Everyone who loved exercise before lockdown found the restrictions pretty painful, if only because of the novice runners they had to put up with out and about. But swimmers had it the worst, with no facilities open and sea- and river-swimming subject to endless busy-bodying surveillance. It is a crowning insult that pubs and bookies in England opened up before pools, almost as if this noble sport matters less than draft beer.
But swimmers: while you wait for more pools to open, or join the inevitable queue to book, you do not have to lose your form. Nike Swim’s Jane McCormick, a member of the two-way crossing team that set a world record on the Channel, compiled a programme to stay water-fit without getting wet. Some of her tips might be a little too professional – for instance, she installed a ski machine at home to get the aerobic hit while mimicking the movements of swimming. But the important bit is the cardio: you can get that while cycling, running or even power-walking, although you want to make sure you are getting in to the red zone of your heart rate, which, tragically, will involve star jumps. I wonder if there is anything I hate as much as a star jump.
Otherwise, your concern is keeping up your muscle strength. I have actually done OK on the aerobic fitness over the past 10 weeks, but my tone is horrible; I look like I am melting. Sorry, too much information and also not that relevant to swimming, for which you are best concentrating on your lats, rather than doing a classic workout of mainly squats and lunges.

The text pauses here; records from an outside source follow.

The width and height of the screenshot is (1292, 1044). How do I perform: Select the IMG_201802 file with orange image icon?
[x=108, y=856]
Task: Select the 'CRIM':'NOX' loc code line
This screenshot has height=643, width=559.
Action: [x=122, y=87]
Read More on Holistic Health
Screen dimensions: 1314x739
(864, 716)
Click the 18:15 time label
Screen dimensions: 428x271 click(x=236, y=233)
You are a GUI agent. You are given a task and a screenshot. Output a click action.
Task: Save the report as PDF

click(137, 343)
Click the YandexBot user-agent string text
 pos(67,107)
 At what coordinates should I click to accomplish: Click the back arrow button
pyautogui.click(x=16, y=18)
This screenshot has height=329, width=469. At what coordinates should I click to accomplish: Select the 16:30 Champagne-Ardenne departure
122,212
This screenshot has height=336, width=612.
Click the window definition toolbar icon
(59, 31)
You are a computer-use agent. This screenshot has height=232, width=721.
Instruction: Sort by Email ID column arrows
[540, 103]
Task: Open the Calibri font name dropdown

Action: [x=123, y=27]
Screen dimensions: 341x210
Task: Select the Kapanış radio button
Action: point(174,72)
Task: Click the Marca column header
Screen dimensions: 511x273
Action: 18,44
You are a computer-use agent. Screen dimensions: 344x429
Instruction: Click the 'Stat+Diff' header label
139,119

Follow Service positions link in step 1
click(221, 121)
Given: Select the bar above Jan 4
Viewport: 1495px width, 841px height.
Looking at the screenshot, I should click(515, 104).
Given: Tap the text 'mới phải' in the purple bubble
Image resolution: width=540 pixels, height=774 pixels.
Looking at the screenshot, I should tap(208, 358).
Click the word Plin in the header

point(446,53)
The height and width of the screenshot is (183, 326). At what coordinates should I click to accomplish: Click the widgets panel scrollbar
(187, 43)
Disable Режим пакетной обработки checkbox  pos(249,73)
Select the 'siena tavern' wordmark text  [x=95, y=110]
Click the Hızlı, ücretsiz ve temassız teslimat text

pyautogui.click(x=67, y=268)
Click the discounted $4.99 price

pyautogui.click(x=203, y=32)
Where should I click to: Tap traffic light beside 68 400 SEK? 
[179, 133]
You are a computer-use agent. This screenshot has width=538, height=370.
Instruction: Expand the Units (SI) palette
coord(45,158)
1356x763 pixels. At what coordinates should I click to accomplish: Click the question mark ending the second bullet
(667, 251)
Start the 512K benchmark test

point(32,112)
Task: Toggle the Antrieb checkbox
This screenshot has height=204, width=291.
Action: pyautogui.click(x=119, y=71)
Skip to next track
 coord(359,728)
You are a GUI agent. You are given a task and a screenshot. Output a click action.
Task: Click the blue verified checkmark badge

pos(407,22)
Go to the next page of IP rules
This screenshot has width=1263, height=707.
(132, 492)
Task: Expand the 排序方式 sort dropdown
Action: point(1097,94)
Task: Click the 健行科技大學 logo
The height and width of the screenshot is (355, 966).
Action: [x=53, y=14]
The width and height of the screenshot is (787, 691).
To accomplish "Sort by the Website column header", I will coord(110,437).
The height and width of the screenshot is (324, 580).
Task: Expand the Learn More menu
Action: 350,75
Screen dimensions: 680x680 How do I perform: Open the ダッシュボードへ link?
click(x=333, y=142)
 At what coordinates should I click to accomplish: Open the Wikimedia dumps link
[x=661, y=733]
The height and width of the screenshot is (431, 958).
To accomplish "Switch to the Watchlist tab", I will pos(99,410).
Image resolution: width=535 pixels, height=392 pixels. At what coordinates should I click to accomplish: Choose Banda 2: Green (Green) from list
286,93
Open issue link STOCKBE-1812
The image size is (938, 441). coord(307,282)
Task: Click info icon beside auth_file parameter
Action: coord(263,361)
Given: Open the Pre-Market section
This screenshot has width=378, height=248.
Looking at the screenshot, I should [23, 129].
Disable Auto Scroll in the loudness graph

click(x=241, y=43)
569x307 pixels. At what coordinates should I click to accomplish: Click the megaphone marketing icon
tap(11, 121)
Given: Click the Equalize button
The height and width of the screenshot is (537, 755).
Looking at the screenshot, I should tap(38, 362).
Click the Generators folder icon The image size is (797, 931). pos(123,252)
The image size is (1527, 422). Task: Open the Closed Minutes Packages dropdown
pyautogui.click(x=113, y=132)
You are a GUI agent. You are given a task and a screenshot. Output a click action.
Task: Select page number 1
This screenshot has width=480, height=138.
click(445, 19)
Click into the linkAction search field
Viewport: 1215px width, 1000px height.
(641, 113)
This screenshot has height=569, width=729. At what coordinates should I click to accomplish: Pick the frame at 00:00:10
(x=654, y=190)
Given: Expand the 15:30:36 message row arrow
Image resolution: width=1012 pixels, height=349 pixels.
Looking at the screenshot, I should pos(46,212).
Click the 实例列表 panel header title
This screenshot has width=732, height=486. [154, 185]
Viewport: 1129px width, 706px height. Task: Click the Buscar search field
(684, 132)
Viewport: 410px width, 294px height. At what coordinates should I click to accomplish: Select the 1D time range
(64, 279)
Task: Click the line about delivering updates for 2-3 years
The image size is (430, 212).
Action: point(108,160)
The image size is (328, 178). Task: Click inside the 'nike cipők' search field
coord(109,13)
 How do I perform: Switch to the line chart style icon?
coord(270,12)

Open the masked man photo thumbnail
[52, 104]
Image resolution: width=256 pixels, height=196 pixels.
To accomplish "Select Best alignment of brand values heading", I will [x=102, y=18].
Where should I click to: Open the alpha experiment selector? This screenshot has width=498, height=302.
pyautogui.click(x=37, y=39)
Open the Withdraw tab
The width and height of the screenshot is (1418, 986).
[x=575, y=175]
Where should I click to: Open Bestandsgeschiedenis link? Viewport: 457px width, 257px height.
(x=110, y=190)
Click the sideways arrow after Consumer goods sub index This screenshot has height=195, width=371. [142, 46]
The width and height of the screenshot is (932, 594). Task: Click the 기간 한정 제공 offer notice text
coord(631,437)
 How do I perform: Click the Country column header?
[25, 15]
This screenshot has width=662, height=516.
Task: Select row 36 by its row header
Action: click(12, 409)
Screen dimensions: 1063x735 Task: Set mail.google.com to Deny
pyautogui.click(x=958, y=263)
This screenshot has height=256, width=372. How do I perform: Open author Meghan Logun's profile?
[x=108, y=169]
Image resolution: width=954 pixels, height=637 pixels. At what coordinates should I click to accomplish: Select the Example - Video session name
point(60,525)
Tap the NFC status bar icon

If swimming is your main exercise, stay away from weights and go for resistance bands, which are a much better approximation of the intensity you would get from water. I have said this many times, but they are colourful and cheap and every home should have some.
You can also build chest strength with wide-hand press-ups and tricep dips off a chair. If you urgently need to buy stuff, kettle bells, being heavy, perform the dual function of improving strength and cardio. McCormick – and I have never seen her do this, so you have to make a call on whether she is joking – says she performs an explosive clean and press lift using her three-year-old instead of a dumbbell. Watch a video before you try it: this is quite a serious dynamic weight-lifting move, where you squat to pick up the weight, lift it to chest height, then squat again to push it above your head. If I tried that with any of my giant 12-year-olds, it would kill me. Also, there is a fine line between entertaining your child and breaching their human rights.
Really serious swimmers can set up tethered swimming in a paddling pool – you create a kind of swimming treadmill by attaching bungee cords to your legs. It’s apparently quite hard to maintain good posture during this extravagantly weird business, and I would describe it – respectfully – as going overboard. Stick to the rest of the core moves and you’ll soon be pool-ready.
What I learned
Serious swimmers use visualisation, picturing their perfect pool while they dry train. Start by wearing your best swimming costume.